# PASSAGE FOR REVIEW
+ + + + +
Subscribe to Newsletter
Techniques & Tools Forensics, Mass Spectrometry, Technology, Spectroscopy, Gas Chromatography

Adding Science Behind the Canine

Back in 2013, an article entitled “Every Dog Has Its Day” in The Analytical Scientist suggested that the canine could be replaced by emerging technologies. “A new ‘sniff’ test for explosives uses direct, real-time vapor detection in a bid to put our canine colleagues out of work in the screening of people, baggage and cargo,” it boldly stated ( The article focused on using ionization chemistry at the front end of a mass spectrometer that could measure in parts per quadrillion. Our research project takes a rather different approach...

Instead of comparing and contrasting dogs with the latest technology, we found it beneficial to associate and align the capabilities of the canine with the field application of gas chromatography-mass spectrometry (GC-MS) teamed with solid phase microextraction (SPME). Why? We were aiming to increase scientific capability in a very special application area: arson investigations. At fire scenes, investigators look for traces of flammable liquids using electronic sniffers or specially trained canines. Debris is collected and must be examined by a properly certified forensic lab – a process that can take weeks.

Our Phase I testing involved bench-scale fires, which demonstrated the ability of GC-MS to identify 13 different ignitable liquids. A sensitive volatile organic vapor detector utilizing photo ionization technology (PID) was used to locate the highest concentration of vapors, which were then sampled using an exposed SPME fiber, followed immediately by hand-portable GC-MS. The initial testing provided significant improvements in sampling techniques including a method proposed by Dr. DeHaan that increased vapor concentrations while reducing cross contamination. Phase II testing – with full-scale room fires and extended post-flashover exposures – confirmed that the identification of ignitable liquid vapors from fire debris was possible, with reported vapor concentrations as low as 5000 parts per billion.
+ + + + +
# PROVIDED RECORDS
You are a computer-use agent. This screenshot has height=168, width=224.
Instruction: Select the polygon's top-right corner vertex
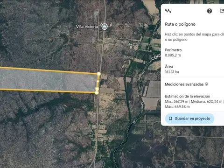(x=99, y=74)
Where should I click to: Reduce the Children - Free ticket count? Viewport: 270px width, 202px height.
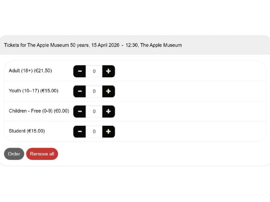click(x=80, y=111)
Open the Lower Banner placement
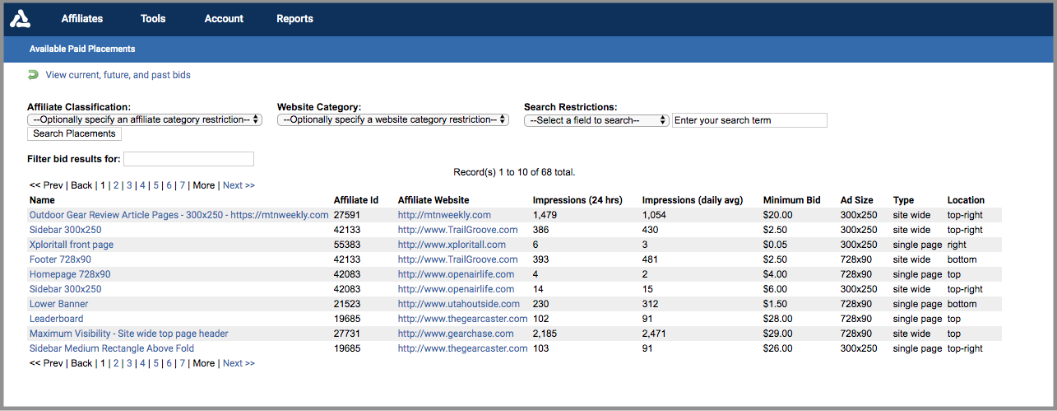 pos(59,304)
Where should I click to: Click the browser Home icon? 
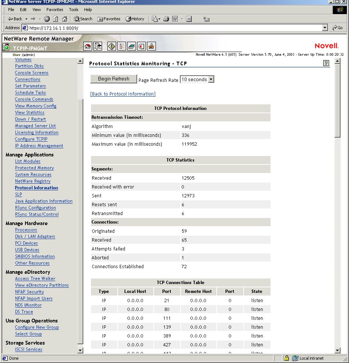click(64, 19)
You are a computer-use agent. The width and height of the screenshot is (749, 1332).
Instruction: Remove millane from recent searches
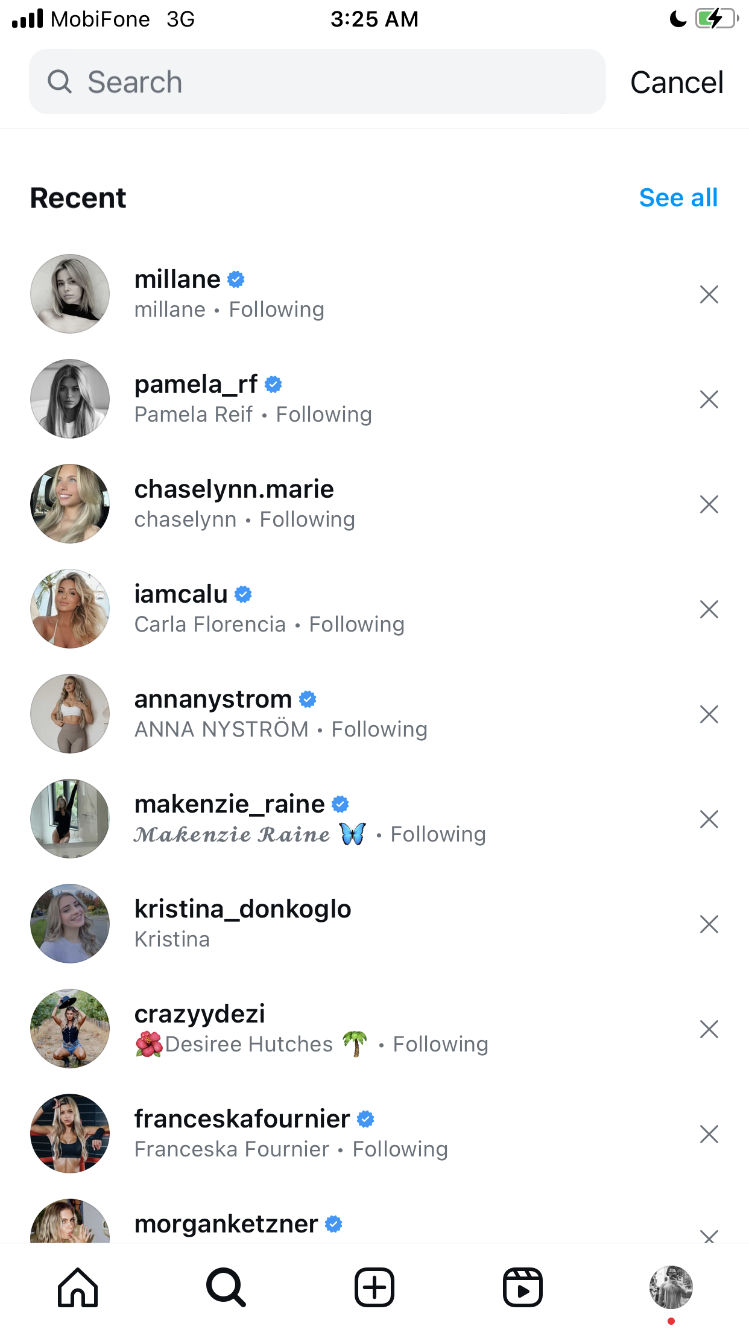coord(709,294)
+ + + + +
# WHAT TO WORK ON
1. According to the article on arson investigations and canines, how many different ignitable liquids did the Phase I bench-scale fires show GC-MS could identify?
2. Pick up the article on arson investigations and canines after its last sentence and write the next part.
You don't need the lines for any of this.

# ANSWERS PROVIDED
1. 13

2.
Phase III tests have been designed to evaluate our method in actual fire scenes in Texas and California, putting science behind the canine. And although the testing will not be concluded until 2015, the results have already demonstrated the system’s capability to identify ignitable liquid vapors at the fire scene when located by trained canine teams.

And so back to the canine... “The sensitivity of canines is unknown... This work represents the first direct vapor detection of explosives so it should be comparable to the canine response,” said Robert Ewing, a senior research scientist at the Pacific Northwest National Laboratory in the aforementioned article. And the canine olfactory system certainly sets a high standard – it is estimated to be in the order of a few ppb for many compounds.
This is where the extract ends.